Dank u wel, voorzitter. In eerste termijn had ik gevraagd naar de huidige cijfers. Hoeveel adopties zijn er dit jaar geweest? Ten aanzien van de vergunninghouders vraag ik wat de doelen zijn en hoe de Minister gaat bewerkstelligen dat het aantal vergunninghouders naar beneden gaat.

Verder zie ik graag de stukken tegemoet die vandaag beloofd zijn.

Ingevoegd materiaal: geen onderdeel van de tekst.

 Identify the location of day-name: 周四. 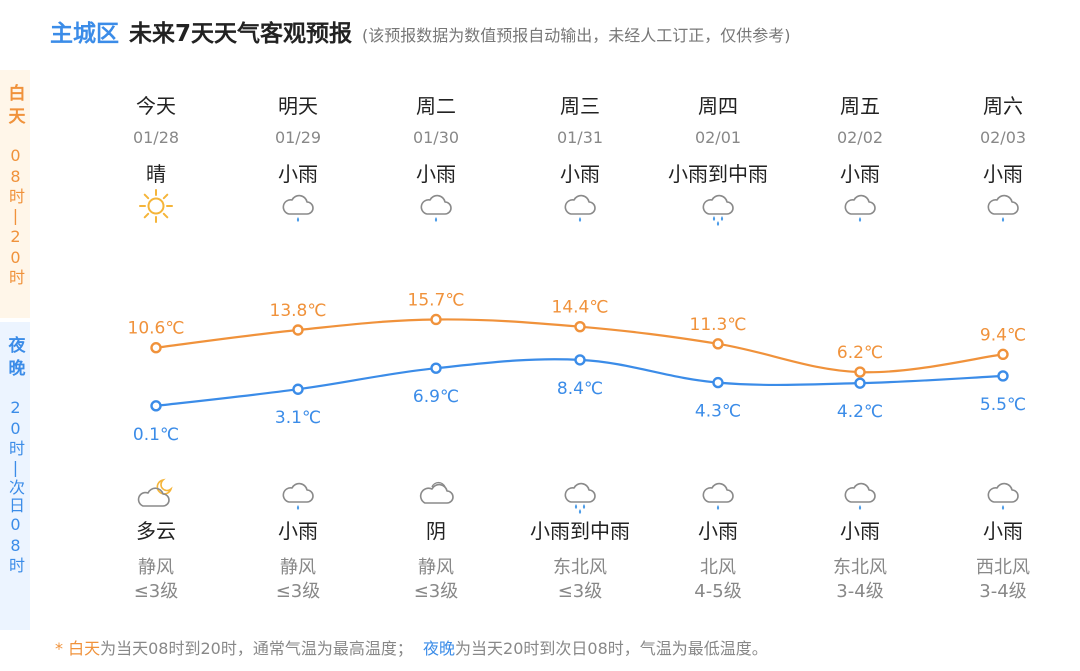
(718, 106).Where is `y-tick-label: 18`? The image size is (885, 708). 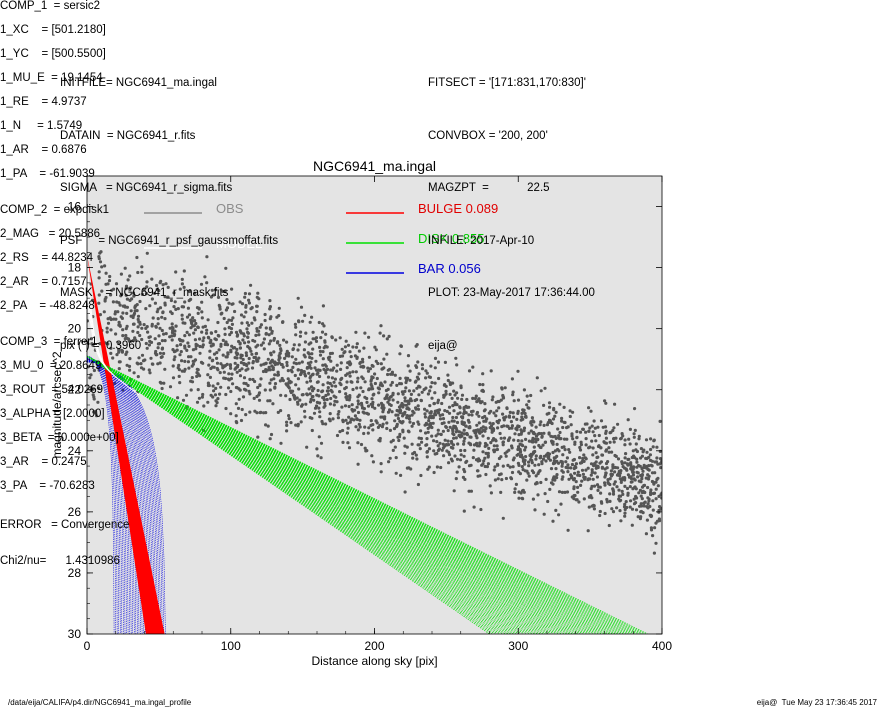
y-tick-label: 18 is located at coordinates (75, 268).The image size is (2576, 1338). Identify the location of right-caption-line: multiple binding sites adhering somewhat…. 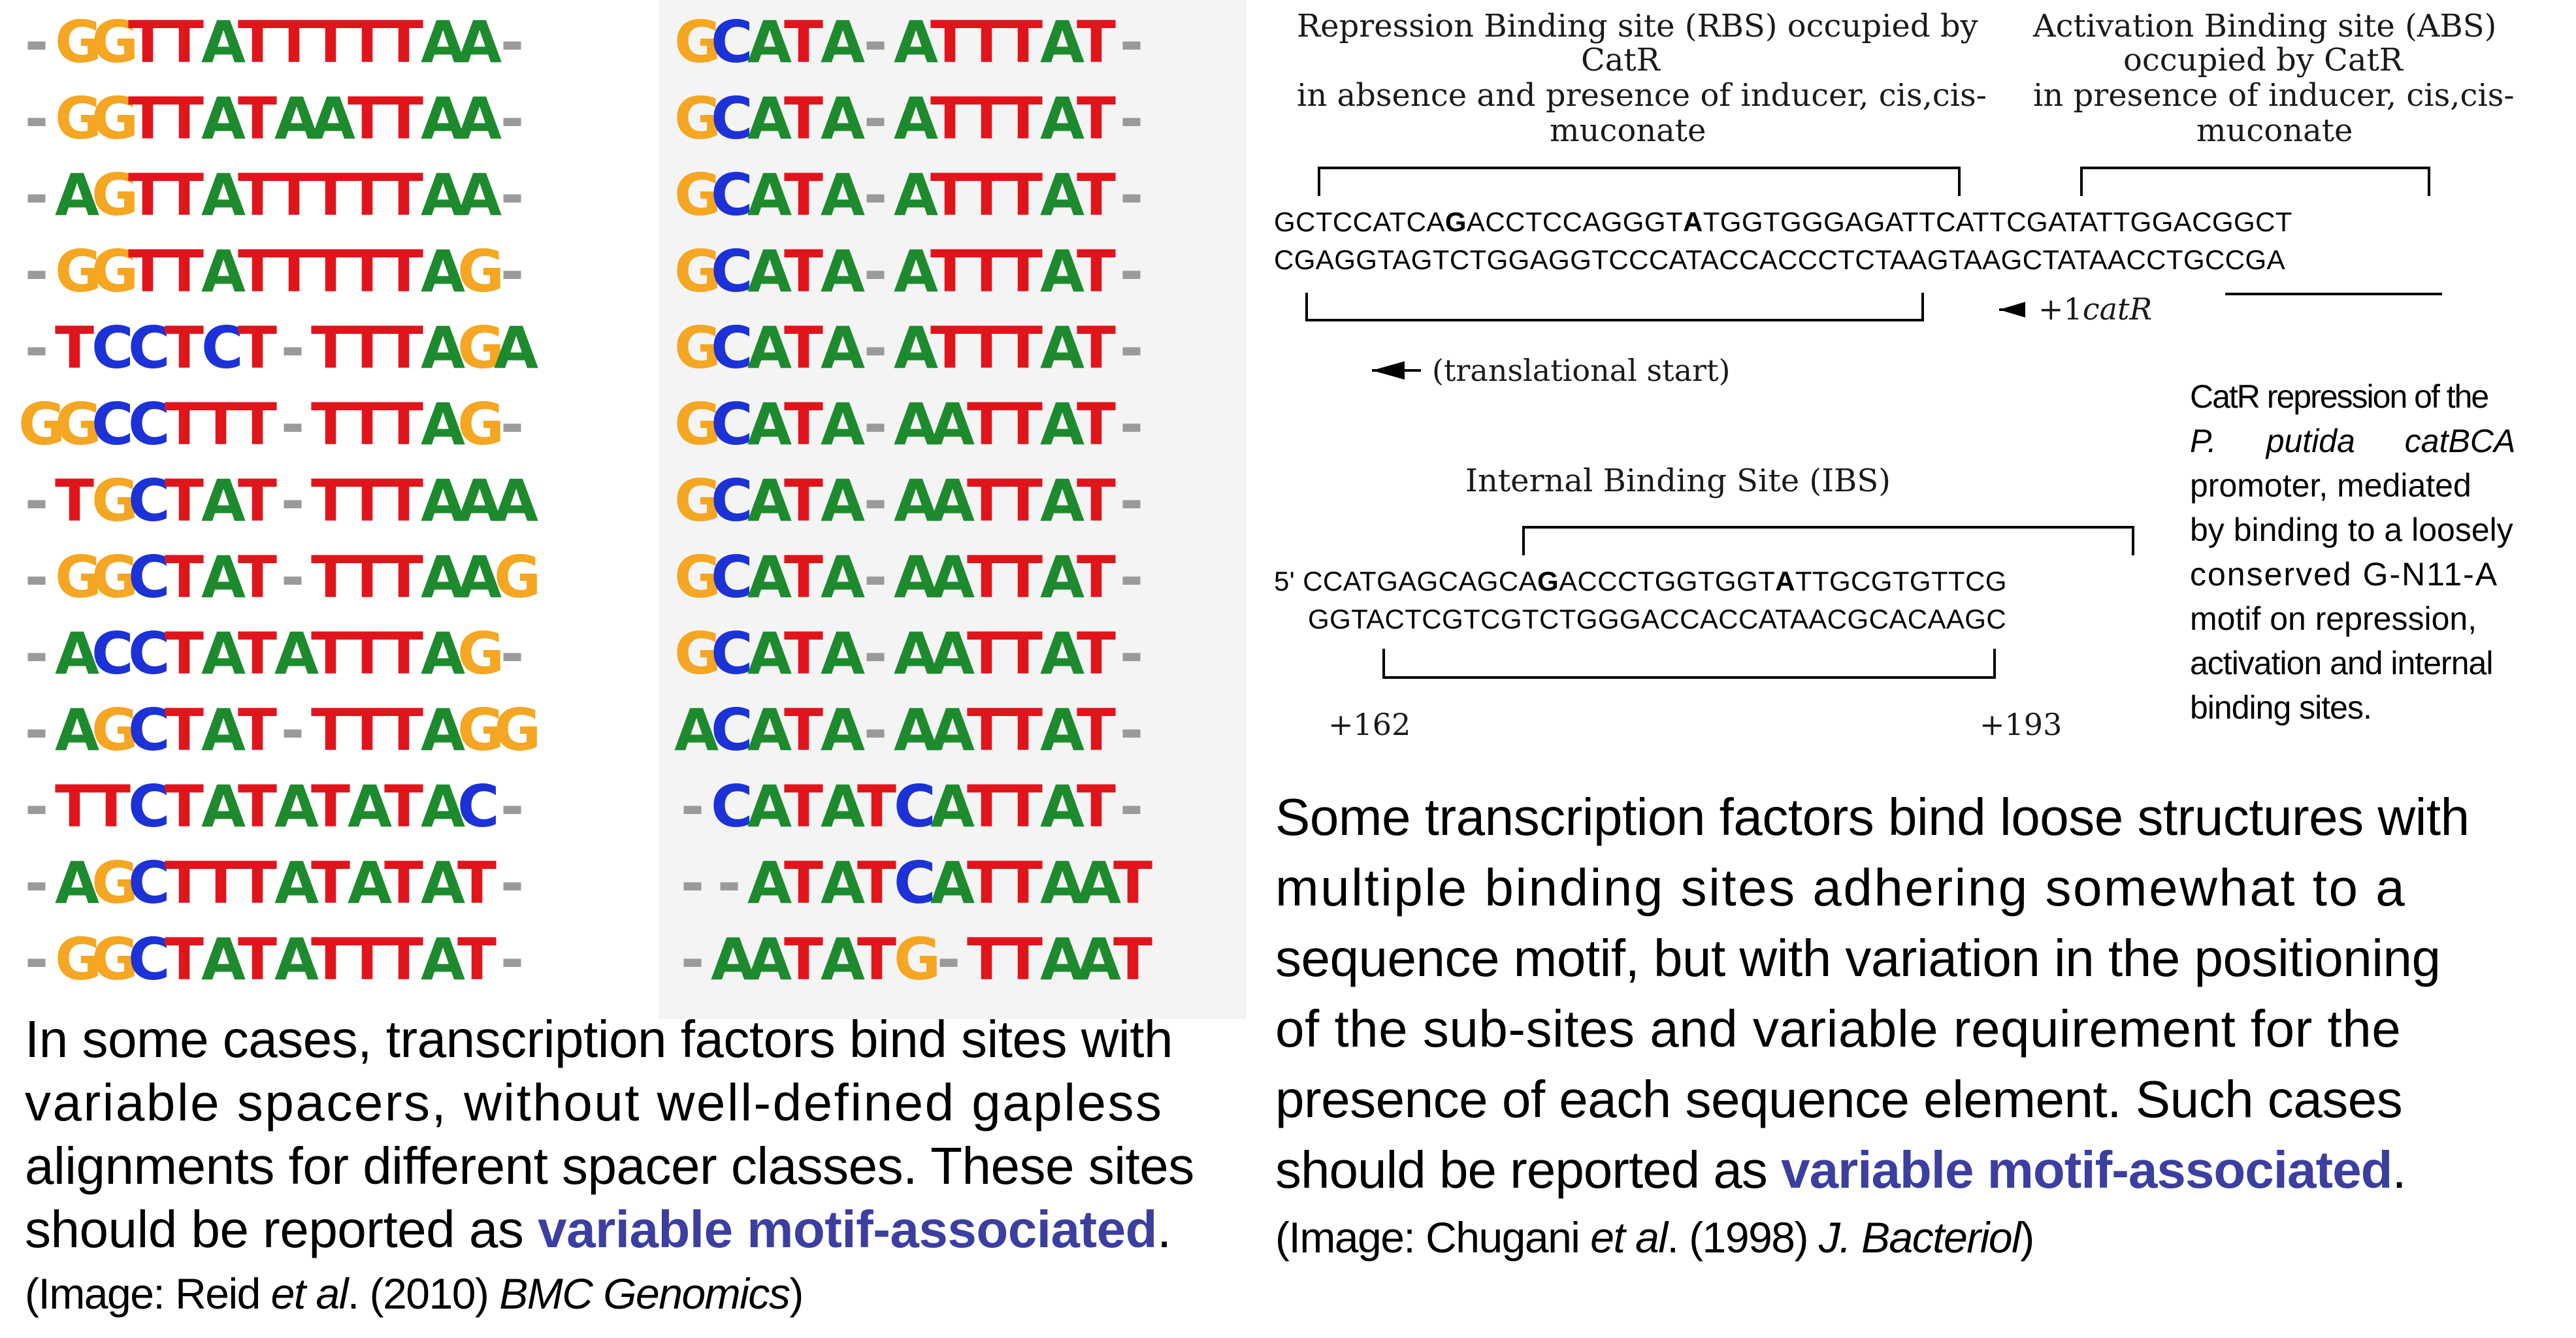
(1841, 888). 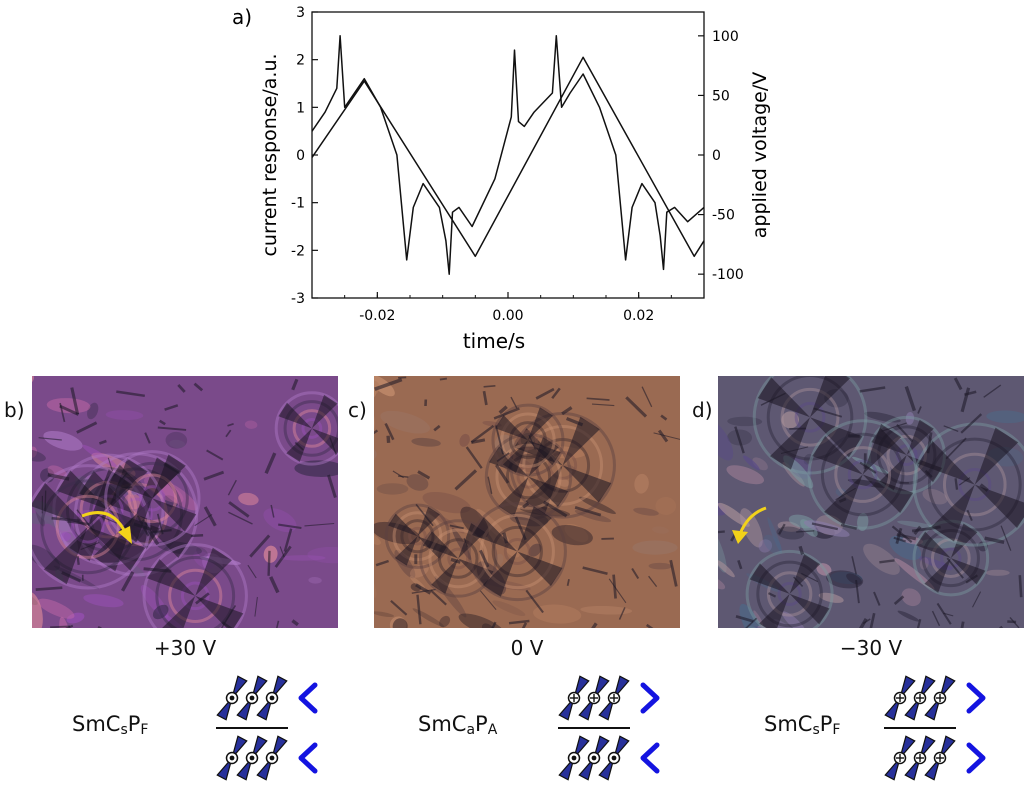 What do you see at coordinates (270, 154) in the screenshot?
I see `y-axis-label-left: current response/a.u.` at bounding box center [270, 154].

Misschien is het een idee om een aantal vragen en suggesties van de Kamer in een concluderend stuk schematisch weer te geven, met de actie of reactie van de Minister erbij, zodat het voor deze commissie in ieder geval duidelijk is wat de concrete uitkomsten zijn van dit AO. Misschien is dat een nieuwe manier van communiceren, dus ik weet niet of hij erin meegaat, maar ik dank hem in ieder geval voor de beantwoording van de vragen.

De voorzitter:

Dank u wel. Dat was de tweede termijn van de kant van de Kamer. Er is behoefte aan een korte schorsing van vijf minuten. Ik verzoek u in de zaal te blijven of niet te ver weg te gaan, zodat we ook echt over vijf minuten weer verder kunnen.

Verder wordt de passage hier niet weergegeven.